Kiepski styczeń, beznadziejny luty, wygląda na to, że marzec wcale nie będzie lepszy. Agnieszka Radwańska w tym roku jest kompletnie bez formy. W Indian Wells zagrała podobnie jak w Australian Open czy Dubaju – byle jak. Odpadła po porażce 4:6, 4:6 z Shuai Peng, która ledwie mieści się w pierwszej pięćdziesiątce rankingu.
Przez całe lata mieliśmy posuchę w polskim tenisie, cieszyliśmy się ze sporadycznie odnoszonych pojedynczych zwycięstw. A potem przyszła Radwańska i zaczęły się tłuste czasy: zwycięstwa, ćwierćfinały, półfinały Wielkiego Szlema, nawet finał Wimbledonu, stałe miejsce w Top 10. Ten sezon, przynajmniej na razie, przypomina ten beznadziejny czas pomiędzy Wojciechem Fibakiem, a krakowianką.
Agnieszka w poprzednich latach słynęła z regularności i poniżej pewnego poziomu nie schodziła. Teraz jest podobnie, z tym że regularne są jedynie porażki, a prezentowany poziom – zdecydowanie niezadowalający.

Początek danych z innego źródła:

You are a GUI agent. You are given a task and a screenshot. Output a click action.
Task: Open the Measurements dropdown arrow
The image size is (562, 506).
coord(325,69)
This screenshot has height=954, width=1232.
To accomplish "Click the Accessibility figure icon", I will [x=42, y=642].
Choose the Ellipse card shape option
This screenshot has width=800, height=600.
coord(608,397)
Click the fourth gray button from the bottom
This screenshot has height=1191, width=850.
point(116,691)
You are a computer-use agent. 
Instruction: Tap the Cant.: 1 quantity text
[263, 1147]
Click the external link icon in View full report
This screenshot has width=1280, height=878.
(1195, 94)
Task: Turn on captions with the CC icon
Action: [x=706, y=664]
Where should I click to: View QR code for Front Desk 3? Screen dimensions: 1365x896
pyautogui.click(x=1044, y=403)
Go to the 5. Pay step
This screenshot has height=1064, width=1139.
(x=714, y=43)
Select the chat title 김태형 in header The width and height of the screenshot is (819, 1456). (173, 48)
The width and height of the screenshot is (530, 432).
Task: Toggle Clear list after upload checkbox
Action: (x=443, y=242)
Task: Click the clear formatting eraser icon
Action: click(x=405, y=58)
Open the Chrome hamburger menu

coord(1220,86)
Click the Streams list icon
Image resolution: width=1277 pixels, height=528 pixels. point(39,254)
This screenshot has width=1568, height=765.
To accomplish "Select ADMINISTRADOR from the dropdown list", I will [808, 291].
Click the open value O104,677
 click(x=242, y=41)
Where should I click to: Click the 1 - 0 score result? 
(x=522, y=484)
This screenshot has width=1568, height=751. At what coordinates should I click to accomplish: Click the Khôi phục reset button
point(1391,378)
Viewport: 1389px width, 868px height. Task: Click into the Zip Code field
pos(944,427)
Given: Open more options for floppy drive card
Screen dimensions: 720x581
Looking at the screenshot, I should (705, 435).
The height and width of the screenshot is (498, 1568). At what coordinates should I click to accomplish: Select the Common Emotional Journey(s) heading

Tegoroczny bilans to 8-6, wyśrubowany zresztą w jedynym dobrym występie, w Sydney, gdzie doszła do finału (3-1). Wcześniej w Shenzen były dwa wygrane mecze i jak się okazuje – to było i tak dużo… W Australian Open, Dubaju i Indian Wells – porażki w drugich spotkaniach, w Doha – już w pierwszym. Najbardziej niepokoi to, że Radwańska – co bardzo rzadko zdarzało jej się w poprzednich latach – jest regularnie eliminowana przez dużo niżej notowane rywalki. W tym roku Polka przegrała już z 70. w rankingu Cici Bellis, 18. Karoliną Woźniacki, 79. Mirjaną Lucić Baroni, 10. Johanną Kontą i 39. Alison Riske. W Indian Wells było 4:6, 4:6 z 49. w rankingu Shuai Peng, która powinna być zmęczona po przejściu kwalifikacji. Radwańska nie grała od miesiąca, w pierwszym meczu w Indian Wells rozprawiła się dosyć łatwo z 105. w rankingu Sarą Sorribes Tormo, czyli mogliśmy się spodziewać, że będzie wypoczęta, głodna walki. Nic z tego. Półtorej godziny i było po meczu. Od połowy stycznia Polka wygrała zaledwie trzy z siedmiu rozegranych pojedynków. Powodów do optymizmu zdecydowanie nie widać.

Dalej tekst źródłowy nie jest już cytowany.